El salmista no busca mediadores que
se interpongan entre él y el señor.
Rechaza del todo la doctrina: a Jesús por María. Con sus propios labios
suplicará misericordia al Único que se la puede conceder: Jesús. No sigue el
mal ejemplo que dieron Adán y Eva que al darse cuenta de que iban desnudos se
cosieron delantales con hojas de higuera para cubrir la desnudez que les
avergonzaba. Al oír los pasos del Señor que se aceraba corrieron a esconderse
entre los árboles. No pudieron resistir la llamada del Señor y salieron
avergonzados de entre los árboles. El Señor cubrió la desnudez de ellos, que no
podían tapar los delantales que habían confeccionado con hojas de higuera, es
de suponer con las pieles de unos corderos, en señal de “haber lavado sus
ropas, y haberlas blanqueado en la sangre del Cordero” (Apocalipsis 7: 14).

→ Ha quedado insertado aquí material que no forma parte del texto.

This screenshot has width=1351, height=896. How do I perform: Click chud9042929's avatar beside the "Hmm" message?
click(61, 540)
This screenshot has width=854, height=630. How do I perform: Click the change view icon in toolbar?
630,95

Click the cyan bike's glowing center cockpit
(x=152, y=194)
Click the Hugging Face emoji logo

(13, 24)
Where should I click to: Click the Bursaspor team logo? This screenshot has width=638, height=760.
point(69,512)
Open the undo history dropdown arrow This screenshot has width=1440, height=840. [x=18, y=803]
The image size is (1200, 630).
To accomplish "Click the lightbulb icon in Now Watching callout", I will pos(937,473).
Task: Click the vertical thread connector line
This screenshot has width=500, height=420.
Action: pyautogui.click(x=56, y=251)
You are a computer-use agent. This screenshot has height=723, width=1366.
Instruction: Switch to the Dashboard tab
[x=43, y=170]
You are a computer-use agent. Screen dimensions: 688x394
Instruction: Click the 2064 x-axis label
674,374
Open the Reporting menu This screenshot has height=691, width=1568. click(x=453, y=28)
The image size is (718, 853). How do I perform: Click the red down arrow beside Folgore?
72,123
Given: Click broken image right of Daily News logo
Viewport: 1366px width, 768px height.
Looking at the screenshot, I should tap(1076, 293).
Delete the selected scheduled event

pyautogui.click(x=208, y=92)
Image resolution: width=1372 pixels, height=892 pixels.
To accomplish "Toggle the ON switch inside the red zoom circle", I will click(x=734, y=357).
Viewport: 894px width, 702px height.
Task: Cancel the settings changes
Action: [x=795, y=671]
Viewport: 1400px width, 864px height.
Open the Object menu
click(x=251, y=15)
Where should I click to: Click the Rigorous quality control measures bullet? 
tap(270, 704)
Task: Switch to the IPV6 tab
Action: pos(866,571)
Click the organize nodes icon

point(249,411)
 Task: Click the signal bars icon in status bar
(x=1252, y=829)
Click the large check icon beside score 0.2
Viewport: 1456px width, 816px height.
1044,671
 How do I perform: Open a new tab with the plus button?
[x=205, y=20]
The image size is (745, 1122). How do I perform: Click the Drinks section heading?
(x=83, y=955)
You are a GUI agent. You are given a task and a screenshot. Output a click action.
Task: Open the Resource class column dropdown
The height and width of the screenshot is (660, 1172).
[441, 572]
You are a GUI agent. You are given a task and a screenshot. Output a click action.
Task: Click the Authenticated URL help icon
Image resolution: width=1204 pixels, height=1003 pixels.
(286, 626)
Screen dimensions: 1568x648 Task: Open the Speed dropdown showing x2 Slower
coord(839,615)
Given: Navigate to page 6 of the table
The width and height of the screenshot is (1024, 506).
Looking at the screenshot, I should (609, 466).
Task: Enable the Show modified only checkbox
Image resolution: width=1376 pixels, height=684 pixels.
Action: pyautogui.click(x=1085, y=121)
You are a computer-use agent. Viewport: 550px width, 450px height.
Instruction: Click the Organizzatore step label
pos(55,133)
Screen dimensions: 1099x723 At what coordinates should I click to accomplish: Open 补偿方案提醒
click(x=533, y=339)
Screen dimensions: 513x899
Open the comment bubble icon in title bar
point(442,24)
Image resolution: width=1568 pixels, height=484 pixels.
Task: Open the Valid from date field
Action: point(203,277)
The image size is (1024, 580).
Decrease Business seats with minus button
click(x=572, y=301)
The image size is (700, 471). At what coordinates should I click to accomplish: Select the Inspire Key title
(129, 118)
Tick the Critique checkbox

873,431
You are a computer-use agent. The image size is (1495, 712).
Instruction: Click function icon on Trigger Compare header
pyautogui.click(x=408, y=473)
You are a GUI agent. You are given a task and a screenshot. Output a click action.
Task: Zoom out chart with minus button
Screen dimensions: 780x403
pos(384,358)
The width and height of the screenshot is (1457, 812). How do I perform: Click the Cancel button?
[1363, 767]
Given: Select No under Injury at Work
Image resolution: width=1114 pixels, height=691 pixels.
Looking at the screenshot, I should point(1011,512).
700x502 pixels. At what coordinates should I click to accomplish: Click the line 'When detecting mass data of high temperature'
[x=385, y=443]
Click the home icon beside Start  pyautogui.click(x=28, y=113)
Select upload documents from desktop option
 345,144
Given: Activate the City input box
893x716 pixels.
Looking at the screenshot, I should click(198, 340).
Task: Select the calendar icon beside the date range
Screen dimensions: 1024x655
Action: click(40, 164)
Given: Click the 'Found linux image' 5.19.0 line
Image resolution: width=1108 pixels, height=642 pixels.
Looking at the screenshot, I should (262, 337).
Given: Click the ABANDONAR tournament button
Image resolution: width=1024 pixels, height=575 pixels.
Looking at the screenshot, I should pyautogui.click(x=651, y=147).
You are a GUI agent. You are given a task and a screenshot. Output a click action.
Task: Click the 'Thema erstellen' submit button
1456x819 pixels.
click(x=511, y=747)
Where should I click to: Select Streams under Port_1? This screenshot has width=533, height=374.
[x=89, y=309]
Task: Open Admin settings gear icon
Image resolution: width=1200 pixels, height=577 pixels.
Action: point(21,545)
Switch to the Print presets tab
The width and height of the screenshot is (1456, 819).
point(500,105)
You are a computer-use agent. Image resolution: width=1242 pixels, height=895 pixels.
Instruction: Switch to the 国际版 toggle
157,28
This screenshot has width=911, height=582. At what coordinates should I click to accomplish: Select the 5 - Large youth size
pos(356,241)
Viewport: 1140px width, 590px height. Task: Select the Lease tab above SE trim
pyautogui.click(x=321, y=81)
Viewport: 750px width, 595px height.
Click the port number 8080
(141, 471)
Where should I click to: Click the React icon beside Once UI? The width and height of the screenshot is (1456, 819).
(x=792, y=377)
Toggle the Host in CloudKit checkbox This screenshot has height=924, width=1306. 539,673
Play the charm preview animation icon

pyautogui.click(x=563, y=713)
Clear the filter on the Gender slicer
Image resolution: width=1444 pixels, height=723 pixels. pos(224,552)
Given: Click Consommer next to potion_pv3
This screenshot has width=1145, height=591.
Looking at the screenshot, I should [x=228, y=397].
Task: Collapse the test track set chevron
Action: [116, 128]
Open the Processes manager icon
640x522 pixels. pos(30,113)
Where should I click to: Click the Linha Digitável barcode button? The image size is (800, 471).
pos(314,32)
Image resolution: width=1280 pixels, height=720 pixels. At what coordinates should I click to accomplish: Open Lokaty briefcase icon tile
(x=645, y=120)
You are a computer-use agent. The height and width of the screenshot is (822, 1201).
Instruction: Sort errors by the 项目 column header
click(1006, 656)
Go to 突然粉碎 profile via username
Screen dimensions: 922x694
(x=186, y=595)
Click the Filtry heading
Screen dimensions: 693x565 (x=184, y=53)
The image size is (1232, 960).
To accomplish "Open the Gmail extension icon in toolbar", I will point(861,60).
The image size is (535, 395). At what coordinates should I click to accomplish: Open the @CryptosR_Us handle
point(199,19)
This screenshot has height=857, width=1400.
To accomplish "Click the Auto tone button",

Habiéndole lavado el Cordero de Dios su
pecado, el salmista no se esconde del Señor. Aunque sigue siendo pecador y
reconociendo su condición para Dios su
pecado ya no existe porque Jesús el Cordero de Dios, con su sangre derramada en
la cruz elimina el pecado del pueblo de Dios de todos los tiempos.
“Delante
de Él”, dice el salmista, “expondré mi queja, delante de Él manifestaré mi angustia. Cuando mi
espíritu se angustiaba dentro de mí, tú conociste mi senda” (vv. 2, 3).
Ahora que el salmista ha hecho la paz con Dios
ya no se esconde de su presencia. Todo lo contrario, sale a su encuentro
sin miedo porque ahora Dios es su amigo: “Tú
eres mi esperanza” (v. 3). A pesar de que el salmista es un hombre de Dios
y es amigo de Él como lo fue Abraham, su antepasado, sigue siendo un pecador
que se encuentra rodeado de pecadores que no le ofrecen refugio y que no se preocupan
de él. Entre los hombres se siente abandonado. A pesar de la soledad humana: “dije: tú eres mi esperanza y mi porción en
la tierra de los vivientes. Escucha mi clamor, porque estoy muy afligido” (vv. 5, 6).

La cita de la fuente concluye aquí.